Colwell (1996) demonstrates the link between cholera and SST. Upwelling of the sea as a result of increased SST increases the abundance of phytoplankton, which in turn supports a large population of zooplankton—which serves as a reservoir of cholera bacteria. Besides other epidemiological factors, the effects of SST on the spread of cholera may be the most profound because they affect large areas of the tropical seas and lakes. During the 1997-1998 El Niño, a rise in SST and excessive flooding (WHO, 1998a) provided two conducive factors for cholera epidemics that were observed in Djibouti, Somalia, Kenya, Tanzania, and Mozambique—all lying along the Indian Ocean.

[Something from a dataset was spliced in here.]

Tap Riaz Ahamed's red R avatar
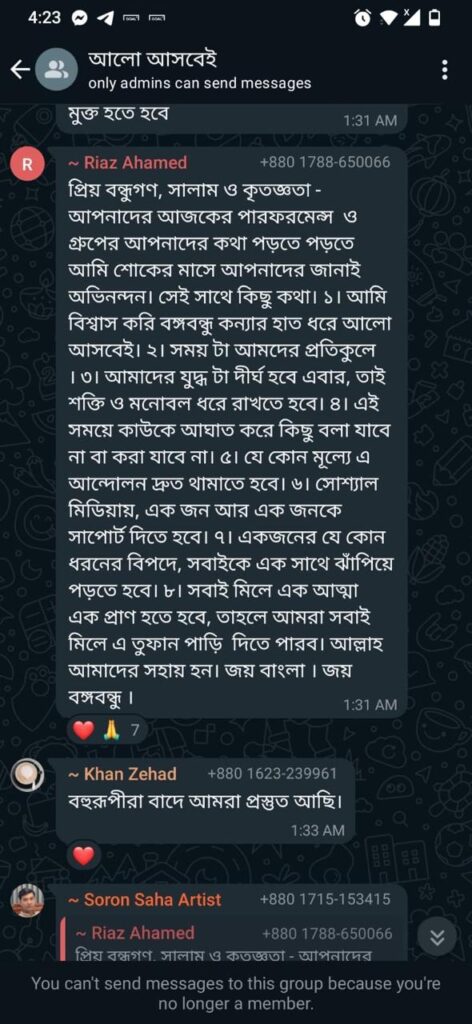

Cholera epidemics also have been observed in areas surrounding the Great Lakes in the Great Rift Valley region. Birmingham et al. (1997) found significant association between bathing, drinking water from Lake Tanganyika, and the risk of infection with cholera. Shapiro et al. (1999) have made a similar observation along the shores of Lake Victoria. It is likely that warming in these African lakes may cause conditions that increase the risk of cholera transmission. This is an area that urgently requires research. According to WHO (1998a), Africa accounted for 80% of the total reported number of cholera cases globally in 1997.